Les assiégez, pour monstrer qu’ils estoyent plus irritez qu’estonnez, firent pendre tous les prisonniers accusez de la dernière intelligence [86], puis adjousterent pour conseil de guerre à leur maire Le Chaillou, Les Essars, avec les capitaines Normand, La Rivière et Gargouillaut [87]. La batterie continua par quatre jours [88], durant lesquels ils sceurent quelques nouvelles [89] du comte de Montgommeri et de Sancerre [90], qui avoyt desjà enduré trois assauts. Ils sortent à minuict, se jettent dans les tranchées, lesquelles ils enfilent assez loing. Là, Serillac, ci-devant blessé, fut tué [91], et Cosseins arresta ceux qui estoyent sortis avec nombre de noblesse et gens couverts. De mesme, le capitaine La Fonds donna, l’autre nuict [92], dans les tentes d’auprès de la ladrerie et y tua quantité d’hommes de bonne maison.

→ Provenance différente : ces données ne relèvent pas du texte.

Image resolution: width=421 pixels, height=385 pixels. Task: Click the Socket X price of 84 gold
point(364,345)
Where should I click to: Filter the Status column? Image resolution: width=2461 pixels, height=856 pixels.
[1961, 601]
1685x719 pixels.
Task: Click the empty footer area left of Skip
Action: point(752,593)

À ces deux fois, les assiégez perdirent quatorze hommes, et puis, voyans les tranchées et les logis d’artillerie avancez jusques vers le moulin de la Brande, ils firent encores une grande sortie, où ils mirent haut le cul tous les gabions, roulèrent quelques balles de laine vers eux, retardèrent le dessein de batterie vers la porte de Congne, laissent soixante des assiégeans morts sur la place et force blessez, entre ceux-là le comte de Rets [93]. Plusieurs commencèrent lors à se desrober de la ville, entr’autres Le Chaillou [94], pour les disputes qu’il avoit avec le maire, surtout pource qu’il tendoit à parlementer, de quoi il eut aussi dispute avec un Robert David [95], parlant pour le peuple, tousjours bandé à la fermeté. Les catholiques eurent bien tost relevé les tranchées rompues, si bien que, dans la fin de mars, les commissaires rapportèrent avoir tiré 14,745 coups de canon [96], tant à la tour d’Aix qu’aux deux tours du Chasteau et à la courtine d’entre-deux, comme aussi en ruine par la ville.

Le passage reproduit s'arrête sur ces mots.